* _WORK INSTRUCTIONS_
Extract from the entries below, exactly as given, only the lines from the line containing "The image size is (1521, 599)." to the line containing "The height and width of the screenshot is (398, 598).", both lines included.

* _EXTRACTED INFORMATION_
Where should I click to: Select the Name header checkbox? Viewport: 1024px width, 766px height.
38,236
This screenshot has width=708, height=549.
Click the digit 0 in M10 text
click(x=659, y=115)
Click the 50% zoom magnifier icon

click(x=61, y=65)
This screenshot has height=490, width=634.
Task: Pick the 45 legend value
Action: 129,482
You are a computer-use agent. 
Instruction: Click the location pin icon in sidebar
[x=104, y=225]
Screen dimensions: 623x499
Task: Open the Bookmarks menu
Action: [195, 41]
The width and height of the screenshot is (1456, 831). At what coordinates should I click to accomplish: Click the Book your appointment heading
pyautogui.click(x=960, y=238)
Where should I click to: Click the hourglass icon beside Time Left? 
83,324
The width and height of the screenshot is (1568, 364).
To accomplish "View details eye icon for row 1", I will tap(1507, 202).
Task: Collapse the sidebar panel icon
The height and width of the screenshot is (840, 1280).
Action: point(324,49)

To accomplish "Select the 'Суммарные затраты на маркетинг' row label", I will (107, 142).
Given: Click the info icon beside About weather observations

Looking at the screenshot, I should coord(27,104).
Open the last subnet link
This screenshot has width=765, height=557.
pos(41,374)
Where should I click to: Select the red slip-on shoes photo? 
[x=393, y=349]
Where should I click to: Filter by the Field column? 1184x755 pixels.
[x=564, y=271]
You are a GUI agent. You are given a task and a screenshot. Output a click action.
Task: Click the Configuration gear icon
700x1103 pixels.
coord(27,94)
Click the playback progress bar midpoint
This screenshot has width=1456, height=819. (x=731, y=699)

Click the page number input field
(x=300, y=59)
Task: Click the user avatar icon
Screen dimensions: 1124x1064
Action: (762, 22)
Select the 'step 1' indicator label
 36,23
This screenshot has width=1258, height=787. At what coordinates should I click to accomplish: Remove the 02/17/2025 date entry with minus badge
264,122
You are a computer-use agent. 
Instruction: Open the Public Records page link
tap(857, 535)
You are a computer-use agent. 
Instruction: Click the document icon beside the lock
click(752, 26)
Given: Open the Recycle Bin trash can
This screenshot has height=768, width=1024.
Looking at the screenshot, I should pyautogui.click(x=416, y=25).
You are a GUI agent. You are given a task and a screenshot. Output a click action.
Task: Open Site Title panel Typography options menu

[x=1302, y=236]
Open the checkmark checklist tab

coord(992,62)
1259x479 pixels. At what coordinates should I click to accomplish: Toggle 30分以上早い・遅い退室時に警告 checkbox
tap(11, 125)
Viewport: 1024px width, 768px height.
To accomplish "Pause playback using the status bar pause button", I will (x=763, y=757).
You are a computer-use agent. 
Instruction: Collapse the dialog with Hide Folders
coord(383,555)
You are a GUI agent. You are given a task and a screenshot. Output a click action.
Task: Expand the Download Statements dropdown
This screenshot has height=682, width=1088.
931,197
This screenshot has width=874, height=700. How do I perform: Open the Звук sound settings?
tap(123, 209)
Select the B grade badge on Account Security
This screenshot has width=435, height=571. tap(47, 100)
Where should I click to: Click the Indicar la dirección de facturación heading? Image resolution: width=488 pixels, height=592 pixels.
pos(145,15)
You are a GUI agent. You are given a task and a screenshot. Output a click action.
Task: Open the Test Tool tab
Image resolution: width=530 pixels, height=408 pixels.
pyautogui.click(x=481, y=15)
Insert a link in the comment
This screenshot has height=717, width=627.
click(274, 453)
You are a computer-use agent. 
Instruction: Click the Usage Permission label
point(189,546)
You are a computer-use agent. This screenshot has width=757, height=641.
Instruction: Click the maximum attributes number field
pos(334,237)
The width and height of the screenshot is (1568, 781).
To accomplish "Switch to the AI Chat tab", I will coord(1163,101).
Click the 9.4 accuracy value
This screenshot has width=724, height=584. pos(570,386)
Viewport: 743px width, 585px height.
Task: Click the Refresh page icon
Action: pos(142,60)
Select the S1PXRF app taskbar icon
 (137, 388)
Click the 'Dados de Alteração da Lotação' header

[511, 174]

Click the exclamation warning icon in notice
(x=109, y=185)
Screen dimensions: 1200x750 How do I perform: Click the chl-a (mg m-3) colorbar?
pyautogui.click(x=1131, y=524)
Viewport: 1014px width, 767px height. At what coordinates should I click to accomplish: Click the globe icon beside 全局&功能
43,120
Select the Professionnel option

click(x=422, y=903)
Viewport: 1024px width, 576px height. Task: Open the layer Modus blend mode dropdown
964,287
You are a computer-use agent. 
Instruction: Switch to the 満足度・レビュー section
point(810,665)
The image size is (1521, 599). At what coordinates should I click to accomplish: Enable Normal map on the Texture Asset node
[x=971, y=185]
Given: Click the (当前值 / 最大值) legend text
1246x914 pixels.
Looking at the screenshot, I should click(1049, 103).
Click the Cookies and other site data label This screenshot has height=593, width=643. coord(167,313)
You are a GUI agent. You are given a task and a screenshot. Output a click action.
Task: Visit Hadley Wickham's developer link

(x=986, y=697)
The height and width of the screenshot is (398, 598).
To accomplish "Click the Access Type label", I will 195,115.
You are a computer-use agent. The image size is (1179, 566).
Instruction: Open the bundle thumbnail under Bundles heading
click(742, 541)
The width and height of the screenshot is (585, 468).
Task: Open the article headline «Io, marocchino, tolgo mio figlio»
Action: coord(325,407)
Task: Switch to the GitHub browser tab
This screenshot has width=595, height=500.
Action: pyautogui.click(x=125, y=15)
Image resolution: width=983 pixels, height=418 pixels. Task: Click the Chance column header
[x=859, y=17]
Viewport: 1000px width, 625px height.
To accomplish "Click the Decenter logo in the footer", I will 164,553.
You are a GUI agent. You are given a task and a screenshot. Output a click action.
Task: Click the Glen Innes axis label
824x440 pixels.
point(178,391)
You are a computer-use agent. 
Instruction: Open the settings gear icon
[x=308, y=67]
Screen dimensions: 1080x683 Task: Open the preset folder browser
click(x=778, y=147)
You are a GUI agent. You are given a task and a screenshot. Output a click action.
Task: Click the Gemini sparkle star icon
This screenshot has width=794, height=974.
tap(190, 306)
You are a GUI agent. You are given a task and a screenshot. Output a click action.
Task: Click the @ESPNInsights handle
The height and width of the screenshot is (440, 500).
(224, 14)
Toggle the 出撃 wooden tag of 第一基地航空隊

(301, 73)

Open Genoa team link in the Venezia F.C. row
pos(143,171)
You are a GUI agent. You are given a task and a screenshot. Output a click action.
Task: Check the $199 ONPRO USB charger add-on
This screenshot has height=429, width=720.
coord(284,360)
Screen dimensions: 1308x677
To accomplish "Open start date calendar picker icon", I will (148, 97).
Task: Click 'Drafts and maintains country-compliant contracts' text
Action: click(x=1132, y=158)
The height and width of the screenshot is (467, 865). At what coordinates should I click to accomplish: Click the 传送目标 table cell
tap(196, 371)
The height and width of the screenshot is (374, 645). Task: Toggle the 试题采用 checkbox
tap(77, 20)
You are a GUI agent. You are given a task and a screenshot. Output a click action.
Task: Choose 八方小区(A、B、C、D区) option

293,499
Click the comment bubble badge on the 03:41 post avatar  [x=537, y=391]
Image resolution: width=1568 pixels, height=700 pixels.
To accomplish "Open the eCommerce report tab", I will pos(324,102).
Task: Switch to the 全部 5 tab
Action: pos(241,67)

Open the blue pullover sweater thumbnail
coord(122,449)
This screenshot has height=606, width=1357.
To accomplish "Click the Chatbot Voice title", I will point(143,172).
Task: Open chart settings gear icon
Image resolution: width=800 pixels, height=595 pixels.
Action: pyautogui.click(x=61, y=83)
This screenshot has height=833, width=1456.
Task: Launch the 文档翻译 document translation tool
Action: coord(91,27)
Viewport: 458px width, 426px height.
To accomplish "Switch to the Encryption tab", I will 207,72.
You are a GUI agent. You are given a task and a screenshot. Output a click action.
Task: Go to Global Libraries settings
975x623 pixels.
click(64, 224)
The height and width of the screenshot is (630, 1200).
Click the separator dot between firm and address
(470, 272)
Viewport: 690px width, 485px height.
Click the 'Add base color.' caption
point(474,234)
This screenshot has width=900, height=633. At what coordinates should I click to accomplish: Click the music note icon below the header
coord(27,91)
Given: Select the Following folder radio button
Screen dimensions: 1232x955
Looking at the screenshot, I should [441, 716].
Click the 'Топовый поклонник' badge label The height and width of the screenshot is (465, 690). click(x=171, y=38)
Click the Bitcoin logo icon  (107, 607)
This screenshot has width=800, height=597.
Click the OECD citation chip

* _REPLY_
The image size is (1521, 599). At what coordinates should I click to accomplish: Enable Normal map on the Texture Asset node
[x=971, y=185]
Given: Click the (当前值 / 最大值) legend text
1246x914 pixels.
Looking at the screenshot, I should click(1049, 103).
Click the Cookies and other site data label This screenshot has height=593, width=643. coord(167,313)
You are a GUI agent. You are given a task and a screenshot. Output a click action.
Task: Visit Hadley Wickham's developer link

(x=986, y=697)
The height and width of the screenshot is (398, 598).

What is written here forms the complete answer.